Provide the count of lines below that include the word "thumbnail", without any accompanying remarks.

Excerpts from a dataset:
□ □ □ □ □ □ □

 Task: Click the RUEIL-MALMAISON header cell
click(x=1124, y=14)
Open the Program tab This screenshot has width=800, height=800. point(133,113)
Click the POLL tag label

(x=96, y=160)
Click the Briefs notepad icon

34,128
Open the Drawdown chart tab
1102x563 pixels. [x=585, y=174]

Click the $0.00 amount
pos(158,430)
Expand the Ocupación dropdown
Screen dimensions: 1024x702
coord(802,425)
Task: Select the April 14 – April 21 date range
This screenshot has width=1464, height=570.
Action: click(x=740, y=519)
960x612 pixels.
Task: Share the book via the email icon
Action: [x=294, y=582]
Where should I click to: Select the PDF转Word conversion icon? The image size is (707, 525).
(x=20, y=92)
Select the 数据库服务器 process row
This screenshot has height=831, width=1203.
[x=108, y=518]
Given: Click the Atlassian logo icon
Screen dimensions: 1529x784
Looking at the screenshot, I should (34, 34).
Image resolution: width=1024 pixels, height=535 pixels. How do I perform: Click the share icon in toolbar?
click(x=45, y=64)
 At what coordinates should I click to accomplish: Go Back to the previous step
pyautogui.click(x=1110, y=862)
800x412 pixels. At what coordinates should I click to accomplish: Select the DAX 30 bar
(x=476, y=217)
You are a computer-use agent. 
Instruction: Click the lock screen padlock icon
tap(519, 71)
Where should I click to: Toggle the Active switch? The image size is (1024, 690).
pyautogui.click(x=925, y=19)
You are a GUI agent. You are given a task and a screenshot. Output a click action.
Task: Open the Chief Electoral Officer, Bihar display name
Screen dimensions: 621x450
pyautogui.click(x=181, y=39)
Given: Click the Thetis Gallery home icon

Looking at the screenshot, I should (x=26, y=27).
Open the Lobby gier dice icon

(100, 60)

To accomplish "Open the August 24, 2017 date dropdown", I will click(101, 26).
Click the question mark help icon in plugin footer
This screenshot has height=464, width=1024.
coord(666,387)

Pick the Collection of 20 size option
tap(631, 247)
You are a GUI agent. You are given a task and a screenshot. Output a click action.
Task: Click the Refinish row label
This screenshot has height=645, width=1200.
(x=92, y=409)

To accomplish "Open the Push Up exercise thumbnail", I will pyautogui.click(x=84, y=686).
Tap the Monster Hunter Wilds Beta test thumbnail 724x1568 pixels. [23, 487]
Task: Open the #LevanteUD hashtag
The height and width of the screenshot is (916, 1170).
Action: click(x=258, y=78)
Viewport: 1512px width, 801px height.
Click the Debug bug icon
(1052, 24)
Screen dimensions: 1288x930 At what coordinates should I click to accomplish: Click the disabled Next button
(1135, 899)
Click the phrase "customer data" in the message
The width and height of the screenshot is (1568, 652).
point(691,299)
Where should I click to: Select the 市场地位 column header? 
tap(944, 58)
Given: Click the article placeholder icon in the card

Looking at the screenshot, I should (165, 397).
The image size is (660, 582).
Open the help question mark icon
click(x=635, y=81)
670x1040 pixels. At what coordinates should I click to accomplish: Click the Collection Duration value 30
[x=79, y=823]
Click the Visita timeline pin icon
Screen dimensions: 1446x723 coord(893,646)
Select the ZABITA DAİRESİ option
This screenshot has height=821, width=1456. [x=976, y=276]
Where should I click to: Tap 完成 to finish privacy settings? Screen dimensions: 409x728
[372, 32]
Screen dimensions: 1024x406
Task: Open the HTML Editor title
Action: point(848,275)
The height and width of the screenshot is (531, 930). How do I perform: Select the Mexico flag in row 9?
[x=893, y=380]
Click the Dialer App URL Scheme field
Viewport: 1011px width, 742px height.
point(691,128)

□ □ □ □ □ □ □

▶ Answer box
2